- Your objective
Restate each record word for word, from the first to the last.

- Collected data entries
= = =
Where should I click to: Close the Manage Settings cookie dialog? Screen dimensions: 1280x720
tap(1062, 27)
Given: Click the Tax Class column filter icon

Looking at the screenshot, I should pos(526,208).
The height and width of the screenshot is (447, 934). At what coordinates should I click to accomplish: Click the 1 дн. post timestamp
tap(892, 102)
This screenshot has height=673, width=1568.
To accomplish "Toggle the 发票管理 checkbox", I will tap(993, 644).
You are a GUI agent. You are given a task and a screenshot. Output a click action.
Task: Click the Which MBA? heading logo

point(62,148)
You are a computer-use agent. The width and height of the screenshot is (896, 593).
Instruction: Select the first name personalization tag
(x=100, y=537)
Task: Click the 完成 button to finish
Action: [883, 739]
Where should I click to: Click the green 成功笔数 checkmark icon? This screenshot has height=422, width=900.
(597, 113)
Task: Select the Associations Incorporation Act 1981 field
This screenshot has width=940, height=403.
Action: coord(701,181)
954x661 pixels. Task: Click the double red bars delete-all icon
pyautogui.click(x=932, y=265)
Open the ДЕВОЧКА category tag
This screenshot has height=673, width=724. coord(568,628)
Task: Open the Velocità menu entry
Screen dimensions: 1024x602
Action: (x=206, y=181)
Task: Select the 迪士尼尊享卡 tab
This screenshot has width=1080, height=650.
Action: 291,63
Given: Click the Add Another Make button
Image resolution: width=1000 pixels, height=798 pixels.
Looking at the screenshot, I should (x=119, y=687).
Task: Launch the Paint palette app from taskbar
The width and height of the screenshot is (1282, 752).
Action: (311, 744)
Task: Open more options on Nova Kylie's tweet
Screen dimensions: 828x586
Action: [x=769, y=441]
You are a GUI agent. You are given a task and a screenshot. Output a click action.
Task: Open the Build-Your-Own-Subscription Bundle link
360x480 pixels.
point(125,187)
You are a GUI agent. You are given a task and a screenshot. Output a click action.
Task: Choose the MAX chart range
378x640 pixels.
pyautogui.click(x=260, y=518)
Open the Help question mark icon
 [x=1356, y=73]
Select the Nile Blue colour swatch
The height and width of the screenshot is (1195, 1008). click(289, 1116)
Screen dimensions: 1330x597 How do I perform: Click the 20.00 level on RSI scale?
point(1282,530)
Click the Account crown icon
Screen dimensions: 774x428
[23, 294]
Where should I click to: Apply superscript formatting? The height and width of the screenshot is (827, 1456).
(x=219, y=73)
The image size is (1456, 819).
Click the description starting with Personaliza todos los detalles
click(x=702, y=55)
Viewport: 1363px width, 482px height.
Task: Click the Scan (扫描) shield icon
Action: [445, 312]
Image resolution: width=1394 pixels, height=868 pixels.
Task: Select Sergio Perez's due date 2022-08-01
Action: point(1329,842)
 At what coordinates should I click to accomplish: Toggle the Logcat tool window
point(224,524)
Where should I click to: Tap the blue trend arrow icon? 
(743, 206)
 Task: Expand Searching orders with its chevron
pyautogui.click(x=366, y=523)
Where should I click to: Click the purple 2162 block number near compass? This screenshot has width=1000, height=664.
= = =
- Final answer
Where should I click to: Close the Manage Settings cookie dialog? Screen dimensions: 1280x720
tap(1062, 27)
Given: Click the Tax Class column filter icon

Looking at the screenshot, I should pos(526,208).
The height and width of the screenshot is (447, 934). At what coordinates should I click to accomplish: Click the 1 дн. post timestamp
tap(892, 102)
This screenshot has height=673, width=1568.
To accomplish "Toggle the 发票管理 checkbox", I will tap(993, 644).
You are a GUI agent. You are given a task and a screenshot. Output a click action.
Task: Click the Which MBA? heading logo

point(62,148)
You are a computer-use agent. The width and height of the screenshot is (896, 593).
Instruction: Select the first name personalization tag
(x=100, y=537)
Task: Click the 完成 button to finish
Action: [883, 739]
Where should I click to: Click the green 成功笔数 checkmark icon? This screenshot has height=422, width=900.
(597, 113)
Task: Select the Associations Incorporation Act 1981 field
This screenshot has width=940, height=403.
Action: coord(701,181)
954x661 pixels. Task: Click the double red bars delete-all icon
pyautogui.click(x=932, y=265)
Open the ДЕВОЧКА category tag
This screenshot has height=673, width=724. coord(568,628)
Task: Open the Velocità menu entry
Screen dimensions: 1024x602
Action: (x=206, y=181)
Task: Select the 迪士尼尊享卡 tab
This screenshot has width=1080, height=650.
Action: 291,63
Given: Click the Add Another Make button
Image resolution: width=1000 pixels, height=798 pixels.
Looking at the screenshot, I should (x=119, y=687).
Task: Launch the Paint palette app from taskbar
The width and height of the screenshot is (1282, 752).
Action: (311, 744)
Task: Open more options on Nova Kylie's tweet
Screen dimensions: 828x586
Action: [x=769, y=441]
You are a GUI agent. You are given a task and a screenshot. Output a click action.
Task: Open the Build-Your-Own-Subscription Bundle link
360x480 pixels.
point(125,187)
You are a GUI agent. You are given a task and a screenshot. Output a click action.
Task: Choose the MAX chart range
378x640 pixels.
pyautogui.click(x=260, y=518)
Open the Help question mark icon
 [x=1356, y=73]
Select the Nile Blue colour swatch
The height and width of the screenshot is (1195, 1008). click(289, 1116)
Screen dimensions: 1330x597 How do I perform: Click the 20.00 level on RSI scale?
point(1282,530)
Click the Account crown icon
Screen dimensions: 774x428
[23, 294]
Where should I click to: Apply superscript formatting? The height and width of the screenshot is (827, 1456).
(x=219, y=73)
The image size is (1456, 819).
Click the description starting with Personaliza todos los detalles
click(x=702, y=55)
Viewport: 1363px width, 482px height.
Task: Click the Scan (扫描) shield icon
Action: [445, 312]
Image resolution: width=1394 pixels, height=868 pixels.
Task: Select Sergio Perez's due date 2022-08-01
Action: point(1329,842)
 At what coordinates should I click to accomplish: Toggle the Logcat tool window
point(224,524)
Where should I click to: Tap the blue trend arrow icon? 
(743, 206)
 Task: Expand Searching orders with its chevron
pyautogui.click(x=366, y=523)
Where should I click to: Click the purple 2162 block number near compass? This screenshot has width=1000, height=664.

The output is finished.